Wednesday, June 10, 2009

World Stock Markets Gain $5 Trillion in May

As stock markets around the world gained ground last month, the total world stock market capitalization increased by almost $5 trillion in May, according to preliminary data released today by the World Federation of Exchanges. The May gain follows increases of $3.65 trillion in April and $1 trillion in March, and is the first time in almost two years of three consecutive monthly advances in world stock market value.

The cumulative three-month gain of $9.625 trillion in world stock market capitalization brings the value of world equities up to $38.39 trillion, the highest level since September 2008, and marks a 33.5% increase from the February bottom (see chart above). All 52 world stock markets reporting to the World Federation of Exchanges registered May increases in their domestic stock market capitalization, led by India with a whopping 44% increase.

6 Comments:

At 6/10/2009 9:33 PM, Blogger Cabodog said...

Interesting to note that we're about at 2005 levels. Not bad, considering all the panic and mayhem over the last year.

 
At 6/10/2009 11:20 PM, Blogger Benjamin said...

A trillion here, a trillion there. It ain't so bad.
The good news (I hope) is that we are on the comeback trail.
BTW, huge natural gas finds (Haynesville)
mean energy should be cheap for a long time. Some unalloyed good news there.

 
At 6/11/2009 11:19 AM, Blogger Scott Grannis said...

FWIW, I've got a different version (using weekly data) of what is essentially the same chart here:

http://scottgrannis.blogspot.com/2009/06/global-equity-markets-up-117-trillion.html

 
At 6/11/2009 11:23 AM, Anonymous Αμάτι Nώνυμος said...

Spelling it out for the uninitiated

If you twice tilt your image on your display by 90 degrees, total 180 degrees you will then see not stock value graph but a rough estimate of the value of the US$ plotted against -time. In light of your new perspective why the pre-emptive strike billion-aire bailout of last September? You can do this if you have Nvidia Display Card or Intel system-board with built in display card.

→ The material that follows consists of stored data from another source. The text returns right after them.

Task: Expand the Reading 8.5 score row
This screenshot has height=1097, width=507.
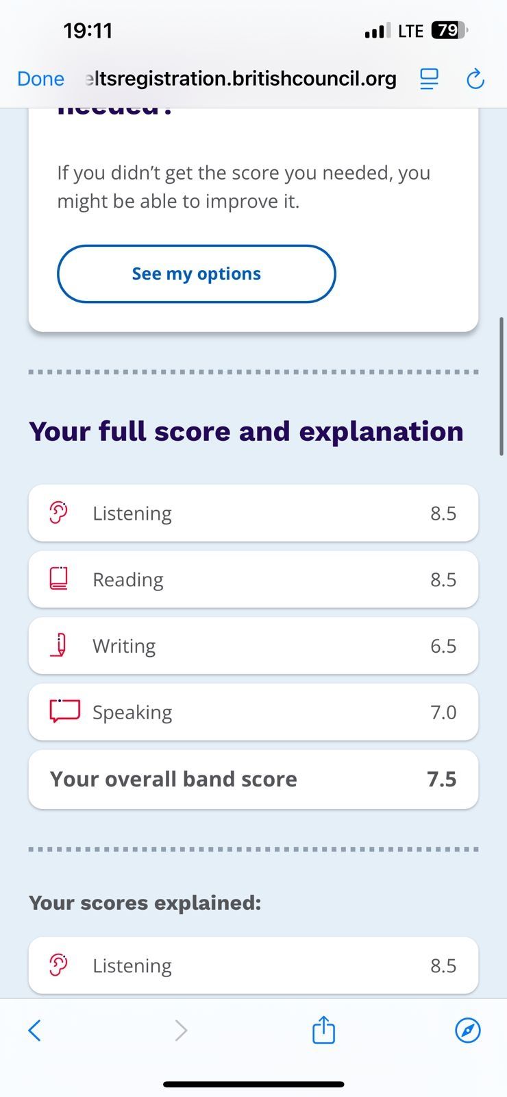Action: coord(254,579)
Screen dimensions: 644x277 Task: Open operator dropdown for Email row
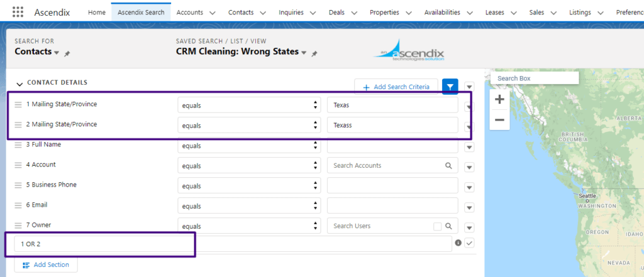point(248,206)
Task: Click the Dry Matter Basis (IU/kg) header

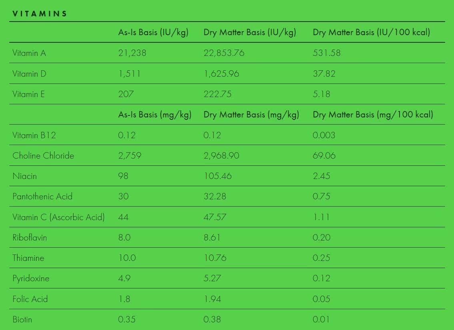Action: (250, 32)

We did not have melt-down, we had deflation that gave more buying power to the poor man's wallet and the wealthy man's T-Bond. Poor man could buy more gasoline. Wealthy man's December bond could buy more everything. You did not get hit by melt-down. You got hit be a filibuster.

Got it
?

 
At 6/13/2009 5:57 PM, Anonymous Human said...

So, they printed more money.
--------------------------

World GDP as a percentage (2005 to 2100)
==========================================
East Asia 19% (8% to 25%)
Africa 17% (5% to 25%)
Europe 16% (5% to 25%)
South Asia 14% (5% to 20%)
North America 10% (4% to 25%)
South America 10% (3% to 20%)
Southeast Asia 8% (3% to 15%)
West Asia 6% (3% to 15%)
Other -

Other includes Central Asia, Oceania and Antartica, where there are very few people.
-------------------


World Population
====================================
East Asia 1500 million people
South Asia 1500 million people
Africa 900 million people
Europe 800 million people
Southeast Asia 600 million people
South America 500 million people
North America 400 million people
West Asia 400 million people
Other 50 million people
------------------------------------
World 6650 million people

 
At 6/22/2009 7:55 AM, Blogger BxCapricorn said...

See you in two months, when this figure is again cut in half. The Dow was around 8800 when you posted, it lost 300 pts the next week, and now is opening on June 22nd under 8500. When September rolls around, and the Dow is at 6000, all of those investors who bought into your posts on "emerging markets", "market bottoms" and "comebacks" will be looking at more retirement savings pain. Their pensions will be gone, government programs will be bankrupt in a decade, and the sense of entitlement that fueled people's greedy belief that the US always rebounds from setbacks, will be replaced by Phase Five...acceptance. We'll look back at this time period and wonder how we accepted borrowing on our future to float the rich, during the Great Deleveraging.